But the word Constitution has wider meaning. As Bolingbroke stated in 1733: “By constitution, we mean whenever we speak with propriety and exactness, that assemblage of laws, institutions and customs, derived from certain fixed principles of reason; that compose the general system, according to which the community had agreed to be governed or in more modern words “Constitution in its wider sense refers to the whole system of government of a country, the collection of rules which establish and regulate or govern the government”. According to Lawrence Tribe (1978) “ the constitution is a historically discontinuous composition, it is the product, overtime, of a series of not altogether coherent common promises; it mirrors vision or philosophy but reflect instead a set of sometimes reinforcing and sometimes conflicting ideas and notion”. Whilst this may be true of the American constitution, it is certainly not true of all types especially in developing nations where constitution are often products or heritage of colonial rule.

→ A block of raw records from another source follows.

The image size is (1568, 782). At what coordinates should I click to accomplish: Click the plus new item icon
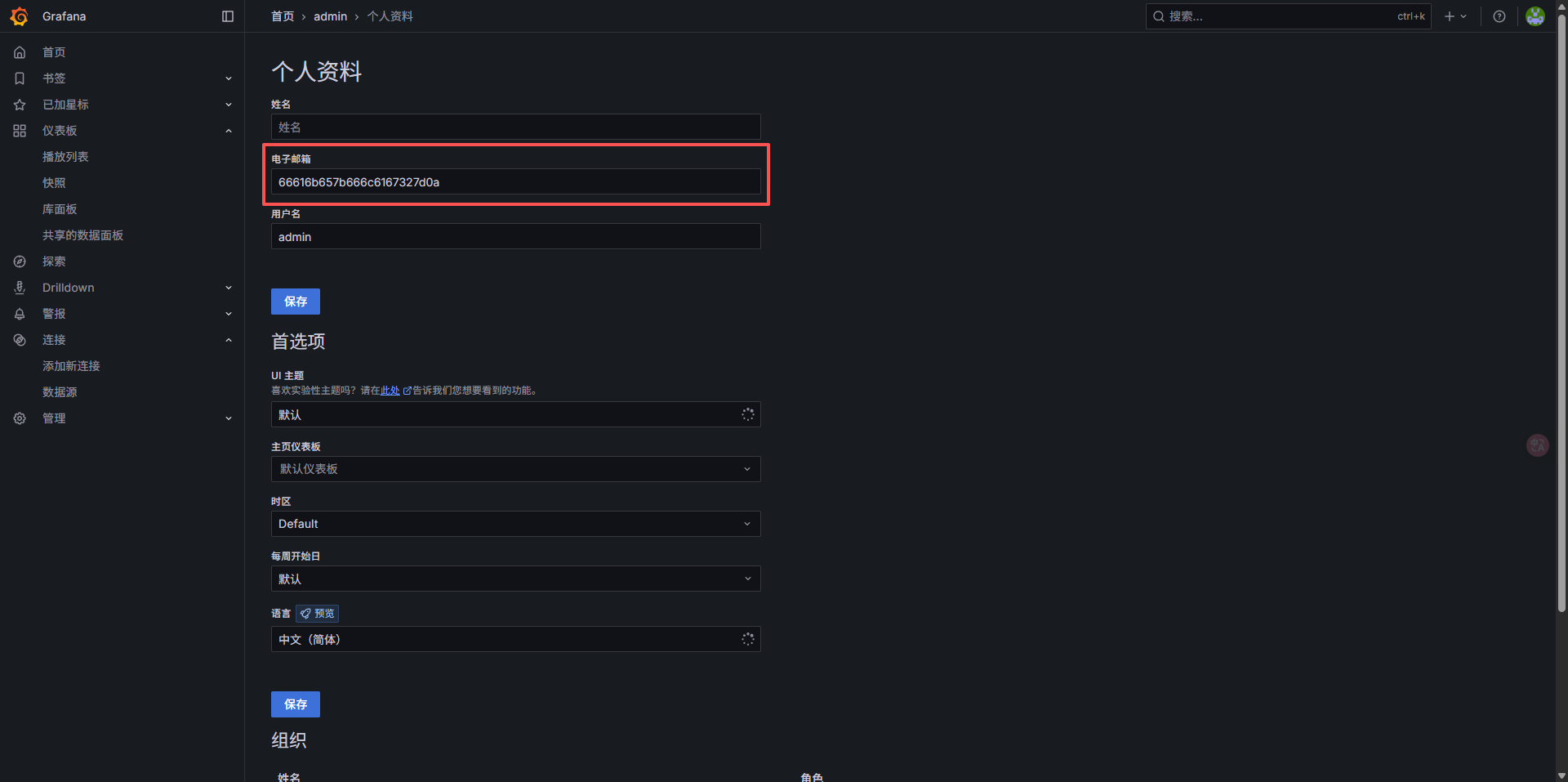pos(1450,16)
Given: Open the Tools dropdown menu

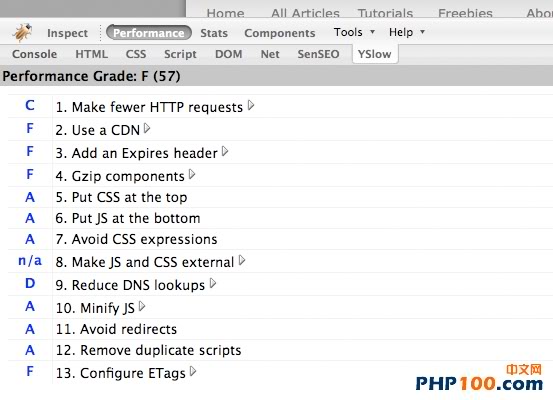Looking at the screenshot, I should (x=354, y=32).
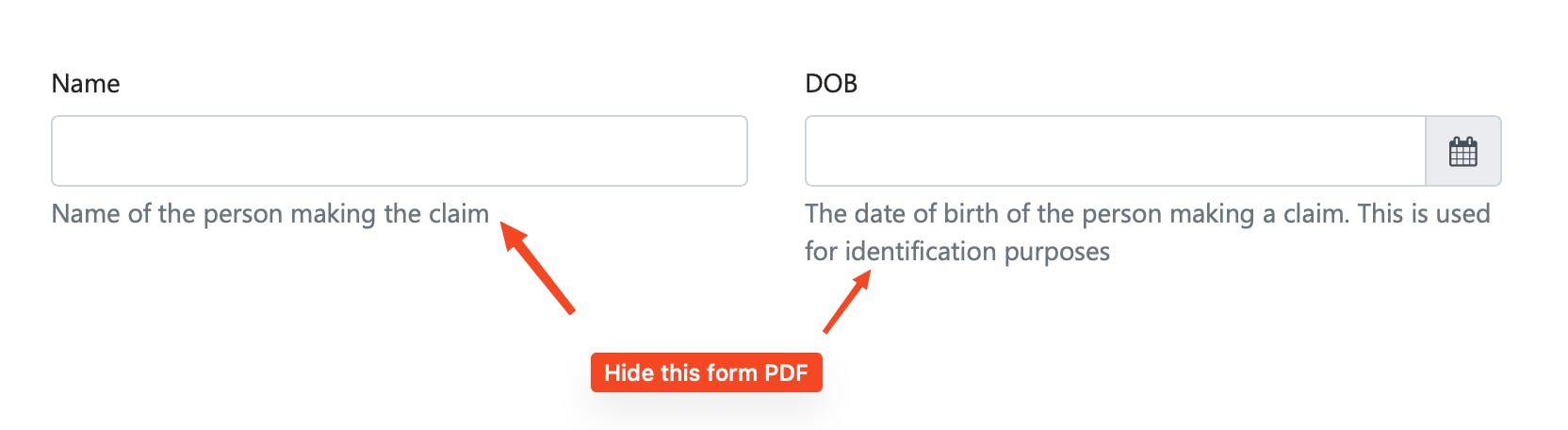The image size is (1568, 430).
Task: Click the DOB field label
Action: (831, 84)
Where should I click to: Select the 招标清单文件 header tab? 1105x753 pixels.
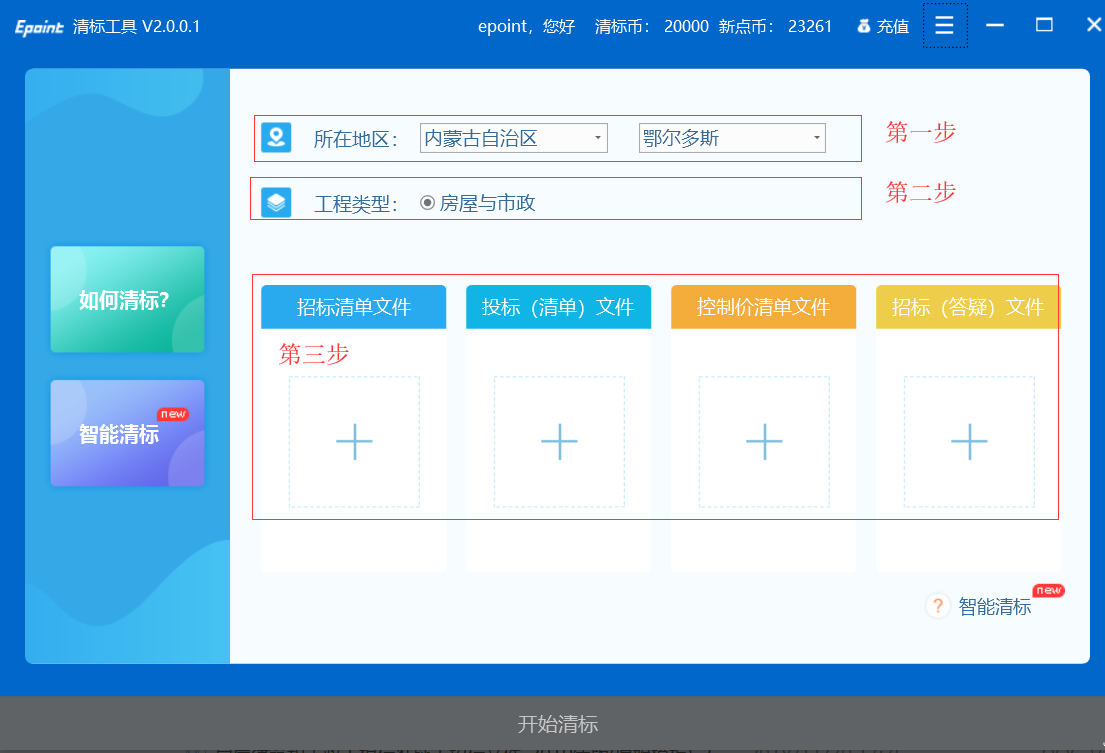[354, 307]

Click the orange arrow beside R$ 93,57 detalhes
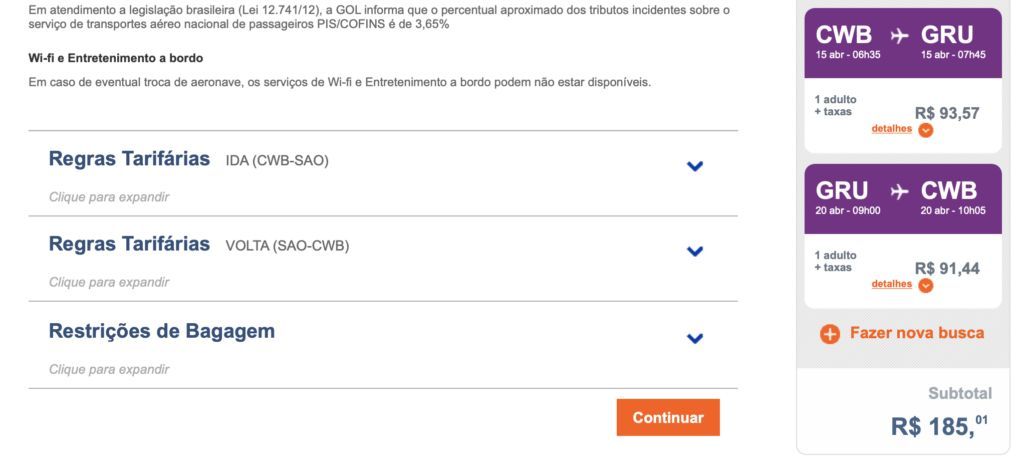coord(925,129)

The term “Constitution” has been variously defined in manners that are often a reflection of the particular constitution or constitutions to which the proponent of a particular definition is exposed. For example, it has been termed as “set of rules that are not subject to the will of the
sovereign authority in the state and which has existed and must exists in any state worthy of the term constitution”, a document, having special legal sanctity, which sets out the framework and the principal functions of the organs of government within the state and declared the principle by which such organs must operate, rules which set out the framework of government, postulates how it ought to operate and makes declaration about purposes of the states, society and the rights and duties of citizens, but no real sanction is provided against violation of particular provisions of the constitution. There is no doubt from the above definitions that writers and jurists based their definitions on the features of a particular constitution within their view. In addition there is often the implication of the “autochthony or home grown nature of constitutions being the basis of its authenticity and effectiveness. However, in many emerging nations especially of the third world, former colonial masters or military governments disengaging from power often enact many of the constitutions in such nations.